On Fri, Mar 6, 2015 at 2:40 PM, Burak Yavuz <> wrote:

> Hi Koert,
> Would you like to register this on
> Burak
> On Fri, Mar 6, 2015 at 8:53 AM, Koert Kuipers <> wrote:
>> currently spark provides many excellent algorithms for operations per key
>> as long as the data send to the reducers per key fits in memory. operations
>> like combineByKey, reduceByKey and foldByKey rely on pushing the operation
>> map-side so that the data reduce-side is small. and groupByKey simply
>> requires that the values per key fit in memory.
>> but there are algorithms for which we would like to process all the
>> values per key reduce-side, even when they do not fit in memory. examples
>> are algorithms that need to process the values ordered, or algorithms that
>> need to emit all values again. basically this is what the original hadoop
>> reduce operation did so well: it allowed sorting of values (using secondary
>> sort), and it processed all values per key in a streaming fashion.

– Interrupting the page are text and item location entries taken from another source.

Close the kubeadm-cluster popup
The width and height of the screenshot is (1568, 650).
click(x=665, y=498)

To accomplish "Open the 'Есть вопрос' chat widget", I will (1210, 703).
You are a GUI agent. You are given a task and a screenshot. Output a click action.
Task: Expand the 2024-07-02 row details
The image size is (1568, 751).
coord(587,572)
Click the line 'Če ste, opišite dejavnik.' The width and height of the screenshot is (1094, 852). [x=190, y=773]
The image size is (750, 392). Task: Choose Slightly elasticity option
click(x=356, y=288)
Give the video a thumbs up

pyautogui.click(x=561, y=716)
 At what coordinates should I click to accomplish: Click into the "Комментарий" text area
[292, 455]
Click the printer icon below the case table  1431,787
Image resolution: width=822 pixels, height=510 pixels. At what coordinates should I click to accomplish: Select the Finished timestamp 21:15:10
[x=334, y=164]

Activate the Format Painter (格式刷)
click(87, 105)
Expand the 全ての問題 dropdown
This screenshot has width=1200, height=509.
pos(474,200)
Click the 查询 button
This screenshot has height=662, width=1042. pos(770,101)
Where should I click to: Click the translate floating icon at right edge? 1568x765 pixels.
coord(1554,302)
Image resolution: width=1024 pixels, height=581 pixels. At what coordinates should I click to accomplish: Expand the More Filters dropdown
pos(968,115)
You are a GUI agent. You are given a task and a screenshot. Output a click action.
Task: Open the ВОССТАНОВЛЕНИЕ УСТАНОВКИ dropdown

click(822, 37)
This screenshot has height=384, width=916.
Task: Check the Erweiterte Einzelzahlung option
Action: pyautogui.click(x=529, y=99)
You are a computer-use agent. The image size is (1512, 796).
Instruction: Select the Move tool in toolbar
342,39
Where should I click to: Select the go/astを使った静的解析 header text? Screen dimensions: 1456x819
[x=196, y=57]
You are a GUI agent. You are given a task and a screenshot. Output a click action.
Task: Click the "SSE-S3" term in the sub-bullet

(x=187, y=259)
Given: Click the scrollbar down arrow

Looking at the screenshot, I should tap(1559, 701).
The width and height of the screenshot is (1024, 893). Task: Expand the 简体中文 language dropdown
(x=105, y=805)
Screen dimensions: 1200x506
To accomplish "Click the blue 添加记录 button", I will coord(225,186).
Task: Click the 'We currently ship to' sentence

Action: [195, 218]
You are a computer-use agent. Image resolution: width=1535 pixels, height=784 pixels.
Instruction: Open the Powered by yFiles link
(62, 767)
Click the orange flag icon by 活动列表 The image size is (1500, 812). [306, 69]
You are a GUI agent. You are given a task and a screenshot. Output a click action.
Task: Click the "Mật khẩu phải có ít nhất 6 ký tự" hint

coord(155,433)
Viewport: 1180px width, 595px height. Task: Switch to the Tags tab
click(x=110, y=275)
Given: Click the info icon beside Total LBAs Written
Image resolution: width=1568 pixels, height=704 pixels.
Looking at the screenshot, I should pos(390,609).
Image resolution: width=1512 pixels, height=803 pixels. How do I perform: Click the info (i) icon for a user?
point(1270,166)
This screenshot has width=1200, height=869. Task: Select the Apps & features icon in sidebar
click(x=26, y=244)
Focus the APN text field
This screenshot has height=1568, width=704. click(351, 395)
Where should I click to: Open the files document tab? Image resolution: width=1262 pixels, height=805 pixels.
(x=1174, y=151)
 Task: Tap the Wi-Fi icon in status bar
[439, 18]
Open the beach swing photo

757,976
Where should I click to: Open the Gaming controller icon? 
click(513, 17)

>> the library spark-sorted aims to bring these kind of operations back to
>> spark, by providing a way to process values with a user provided
>> Ordering[V] and a user provided streaming operation Iterator[V] =>
>> Iterator[W]. it does not make the assumption that the values need to fit in
>> memory per key.
>> the basic idea is to rely on spark's sort-based shuffle to re-arrange the
>> data so that all values for a given key are placed consecutively within a
>> single partition, and then process them using a map-like operation.
>> you can find the project here:
>> the project is in a very early stage. any feedback is very much
>> appreciated.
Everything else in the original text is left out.